→ Task directions:
As an exercise, copy out the entries exactly as written.

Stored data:
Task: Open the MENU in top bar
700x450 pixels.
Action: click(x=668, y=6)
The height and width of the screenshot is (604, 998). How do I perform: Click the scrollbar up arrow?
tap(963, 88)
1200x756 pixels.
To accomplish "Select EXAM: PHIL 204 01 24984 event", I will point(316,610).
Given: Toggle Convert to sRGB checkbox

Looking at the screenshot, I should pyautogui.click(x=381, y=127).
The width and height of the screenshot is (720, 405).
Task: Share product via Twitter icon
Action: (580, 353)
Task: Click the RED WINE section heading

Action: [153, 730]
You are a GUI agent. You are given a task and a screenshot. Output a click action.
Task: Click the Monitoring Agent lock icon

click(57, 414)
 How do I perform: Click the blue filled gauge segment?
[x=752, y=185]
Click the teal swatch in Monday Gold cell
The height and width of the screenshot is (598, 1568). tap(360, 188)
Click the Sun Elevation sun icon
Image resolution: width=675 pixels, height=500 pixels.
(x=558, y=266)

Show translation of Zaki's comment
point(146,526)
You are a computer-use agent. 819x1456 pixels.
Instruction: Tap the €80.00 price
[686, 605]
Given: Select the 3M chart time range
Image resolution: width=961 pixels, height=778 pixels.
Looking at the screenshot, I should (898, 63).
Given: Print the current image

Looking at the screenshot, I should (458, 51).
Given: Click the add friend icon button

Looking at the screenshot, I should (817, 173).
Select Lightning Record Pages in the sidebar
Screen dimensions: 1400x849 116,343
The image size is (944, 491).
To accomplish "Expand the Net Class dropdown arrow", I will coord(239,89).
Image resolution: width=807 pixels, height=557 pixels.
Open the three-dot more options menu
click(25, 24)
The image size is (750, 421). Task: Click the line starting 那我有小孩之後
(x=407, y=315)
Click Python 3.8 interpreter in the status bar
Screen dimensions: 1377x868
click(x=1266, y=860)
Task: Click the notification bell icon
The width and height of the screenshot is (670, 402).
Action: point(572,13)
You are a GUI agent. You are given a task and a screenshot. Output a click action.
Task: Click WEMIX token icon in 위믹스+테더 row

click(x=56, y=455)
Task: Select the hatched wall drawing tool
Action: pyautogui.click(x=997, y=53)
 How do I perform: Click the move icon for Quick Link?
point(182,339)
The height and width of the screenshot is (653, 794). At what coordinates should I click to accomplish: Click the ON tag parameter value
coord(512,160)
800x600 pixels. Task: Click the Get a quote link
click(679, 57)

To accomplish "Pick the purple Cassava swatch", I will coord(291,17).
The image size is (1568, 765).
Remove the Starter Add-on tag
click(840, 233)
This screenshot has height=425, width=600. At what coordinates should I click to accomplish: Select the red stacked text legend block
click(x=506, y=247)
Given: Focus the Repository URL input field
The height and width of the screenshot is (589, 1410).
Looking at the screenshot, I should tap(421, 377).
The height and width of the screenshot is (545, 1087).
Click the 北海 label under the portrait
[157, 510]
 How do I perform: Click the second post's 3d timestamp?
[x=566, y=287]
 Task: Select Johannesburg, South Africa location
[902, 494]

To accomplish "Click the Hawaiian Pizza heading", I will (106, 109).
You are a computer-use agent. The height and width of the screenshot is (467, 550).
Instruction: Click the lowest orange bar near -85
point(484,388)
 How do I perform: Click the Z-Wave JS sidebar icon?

→ Solution:
Task: Open the MENU in top bar
700x450 pixels.
Action: click(x=668, y=6)
The height and width of the screenshot is (604, 998). How do I perform: Click the scrollbar up arrow?
tap(963, 88)
1200x756 pixels.
To accomplish "Select EXAM: PHIL 204 01 24984 event", I will point(316,610).
Given: Toggle Convert to sRGB checkbox

Looking at the screenshot, I should pyautogui.click(x=381, y=127).
The width and height of the screenshot is (720, 405).
Task: Share product via Twitter icon
Action: (580, 353)
Task: Click the RED WINE section heading

Action: [153, 730]
You are a GUI agent. You are given a task and a screenshot. Output a click action.
Task: Click the Monitoring Agent lock icon

click(57, 414)
 How do I perform: Click the blue filled gauge segment?
[x=752, y=185]
Click the teal swatch in Monday Gold cell
The height and width of the screenshot is (598, 1568). tap(360, 188)
Click the Sun Elevation sun icon
Image resolution: width=675 pixels, height=500 pixels.
(x=558, y=266)

Show translation of Zaki's comment
point(146,526)
You are a computer-use agent. 819x1456 pixels.
Instruction: Tap the €80.00 price
[686, 605]
Given: Select the 3M chart time range
Image resolution: width=961 pixels, height=778 pixels.
Looking at the screenshot, I should (898, 63).
Given: Print the current image

Looking at the screenshot, I should (458, 51).
Given: Click the add friend icon button

Looking at the screenshot, I should (817, 173).
Select Lightning Record Pages in the sidebar
Screen dimensions: 1400x849 116,343
The image size is (944, 491).
To accomplish "Expand the Net Class dropdown arrow", I will coord(239,89).
Image resolution: width=807 pixels, height=557 pixels.
Open the three-dot more options menu
click(25, 24)
The image size is (750, 421). Task: Click the line starting 那我有小孩之後
(x=407, y=315)
Click Python 3.8 interpreter in the status bar
Screen dimensions: 1377x868
click(x=1266, y=860)
Task: Click the notification bell icon
The width and height of the screenshot is (670, 402).
Action: point(572,13)
You are a GUI agent. You are given a task and a screenshot. Output a click action.
Task: Click WEMIX token icon in 위믹스+테더 row

click(x=56, y=455)
Task: Select the hatched wall drawing tool
Action: pyautogui.click(x=997, y=53)
 How do I perform: Click the move icon for Quick Link?
point(182,339)
The height and width of the screenshot is (653, 794). At what coordinates should I click to accomplish: Click the ON tag parameter value
coord(512,160)
800x600 pixels. Task: Click the Get a quote link
click(679, 57)

To accomplish "Pick the purple Cassava swatch", I will coord(291,17).
The image size is (1568, 765).
Remove the Starter Add-on tag
click(840, 233)
This screenshot has height=425, width=600. At what coordinates should I click to accomplish: Select the red stacked text legend block
click(x=506, y=247)
Given: Focus the Repository URL input field
The height and width of the screenshot is (589, 1410).
Looking at the screenshot, I should tap(421, 377).
The height and width of the screenshot is (545, 1087).
Click the 北海 label under the portrait
[157, 510]
 How do I perform: Click the second post's 3d timestamp?
[x=566, y=287]
 Task: Select Johannesburg, South Africa location
[902, 494]

To accomplish "Click the Hawaiian Pizza heading", I will (106, 109).
You are a computer-use agent. The height and width of the screenshot is (467, 550).
Instruction: Click the lowest orange bar near -85
point(484,388)
 How do I perform: Click the Z-Wave JS sidebar icon?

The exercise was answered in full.